*What the exercise asks*.
Reproduce every entry exactly as given.

-=-=-=-=-

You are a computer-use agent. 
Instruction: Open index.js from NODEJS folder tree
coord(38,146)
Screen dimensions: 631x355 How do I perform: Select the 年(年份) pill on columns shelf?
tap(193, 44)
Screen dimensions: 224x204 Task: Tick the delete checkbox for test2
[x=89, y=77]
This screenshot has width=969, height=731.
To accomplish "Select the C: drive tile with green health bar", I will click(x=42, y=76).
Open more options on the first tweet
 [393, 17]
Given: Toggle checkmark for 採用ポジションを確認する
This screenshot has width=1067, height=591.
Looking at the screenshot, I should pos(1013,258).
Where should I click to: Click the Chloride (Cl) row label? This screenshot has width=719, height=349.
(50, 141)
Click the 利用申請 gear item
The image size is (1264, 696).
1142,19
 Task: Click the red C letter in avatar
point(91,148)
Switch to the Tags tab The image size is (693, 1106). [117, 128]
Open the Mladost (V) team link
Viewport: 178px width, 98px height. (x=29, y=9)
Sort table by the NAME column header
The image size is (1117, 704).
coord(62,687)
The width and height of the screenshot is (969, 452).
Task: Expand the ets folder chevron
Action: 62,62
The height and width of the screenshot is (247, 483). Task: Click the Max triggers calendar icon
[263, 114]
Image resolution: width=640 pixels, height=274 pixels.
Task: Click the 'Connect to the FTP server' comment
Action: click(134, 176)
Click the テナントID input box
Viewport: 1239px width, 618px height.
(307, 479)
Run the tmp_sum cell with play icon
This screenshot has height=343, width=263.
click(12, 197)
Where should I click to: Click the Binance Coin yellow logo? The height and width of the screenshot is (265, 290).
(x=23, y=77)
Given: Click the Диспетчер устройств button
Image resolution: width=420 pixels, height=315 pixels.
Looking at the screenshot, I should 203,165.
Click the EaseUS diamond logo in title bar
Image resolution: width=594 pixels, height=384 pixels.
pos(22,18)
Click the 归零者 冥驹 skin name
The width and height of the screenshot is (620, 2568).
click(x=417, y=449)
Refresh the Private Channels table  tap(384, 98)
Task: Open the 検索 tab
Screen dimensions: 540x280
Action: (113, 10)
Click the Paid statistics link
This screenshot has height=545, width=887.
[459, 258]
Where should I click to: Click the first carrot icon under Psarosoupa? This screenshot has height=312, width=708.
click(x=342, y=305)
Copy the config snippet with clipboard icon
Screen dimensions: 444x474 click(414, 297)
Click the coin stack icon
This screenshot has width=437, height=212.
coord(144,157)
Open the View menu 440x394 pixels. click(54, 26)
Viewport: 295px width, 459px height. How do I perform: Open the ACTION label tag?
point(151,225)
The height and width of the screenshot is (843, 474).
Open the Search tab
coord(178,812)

-=-=-=-=-

*Solution for this problem*.
You are a computer-use agent. 
Instruction: Open index.js from NODEJS folder tree
coord(38,146)
Screen dimensions: 631x355 How do I perform: Select the 年(年份) pill on columns shelf?
tap(193, 44)
Screen dimensions: 224x204 Task: Tick the delete checkbox for test2
[x=89, y=77]
This screenshot has width=969, height=731.
To accomplish "Select the C: drive tile with green health bar", I will click(x=42, y=76).
Open more options on the first tweet
 [393, 17]
Given: Toggle checkmark for 採用ポジションを確認する
This screenshot has width=1067, height=591.
Looking at the screenshot, I should pos(1013,258).
Where should I click to: Click the Chloride (Cl) row label? This screenshot has width=719, height=349.
(50, 141)
Click the 利用申請 gear item
The image size is (1264, 696).
1142,19
 Task: Click the red C letter in avatar
point(91,148)
Switch to the Tags tab The image size is (693, 1106). [117, 128]
Open the Mladost (V) team link
Viewport: 178px width, 98px height. (x=29, y=9)
Sort table by the NAME column header
The image size is (1117, 704).
coord(62,687)
The width and height of the screenshot is (969, 452).
Task: Expand the ets folder chevron
Action: 62,62
The height and width of the screenshot is (247, 483). Task: Click the Max triggers calendar icon
[263, 114]
Image resolution: width=640 pixels, height=274 pixels.
Task: Click the 'Connect to the FTP server' comment
Action: click(134, 176)
Click the テナントID input box
Viewport: 1239px width, 618px height.
(307, 479)
Run the tmp_sum cell with play icon
This screenshot has height=343, width=263.
click(12, 197)
Where should I click to: Click the Binance Coin yellow logo? The height and width of the screenshot is (265, 290).
(x=23, y=77)
Given: Click the Диспетчер устройств button
Image resolution: width=420 pixels, height=315 pixels.
Looking at the screenshot, I should 203,165.
Click the EaseUS diamond logo in title bar
Image resolution: width=594 pixels, height=384 pixels.
pos(22,18)
Click the 归零者 冥驹 skin name
The width and height of the screenshot is (620, 2568).
click(x=417, y=449)
Refresh the Private Channels table  tap(384, 98)
Task: Open the 検索 tab
Screen dimensions: 540x280
Action: (113, 10)
Click the Paid statistics link
This screenshot has height=545, width=887.
[459, 258]
Where should I click to: Click the first carrot icon under Psarosoupa? This screenshot has height=312, width=708.
click(x=342, y=305)
Copy the config snippet with clipboard icon
Screen dimensions: 444x474 click(414, 297)
Click the coin stack icon
This screenshot has width=437, height=212.
coord(144,157)
Open the View menu 440x394 pixels. click(54, 26)
Viewport: 295px width, 459px height. How do I perform: Open the ACTION label tag?
point(151,225)
The height and width of the screenshot is (843, 474).
Open the Search tab
coord(178,812)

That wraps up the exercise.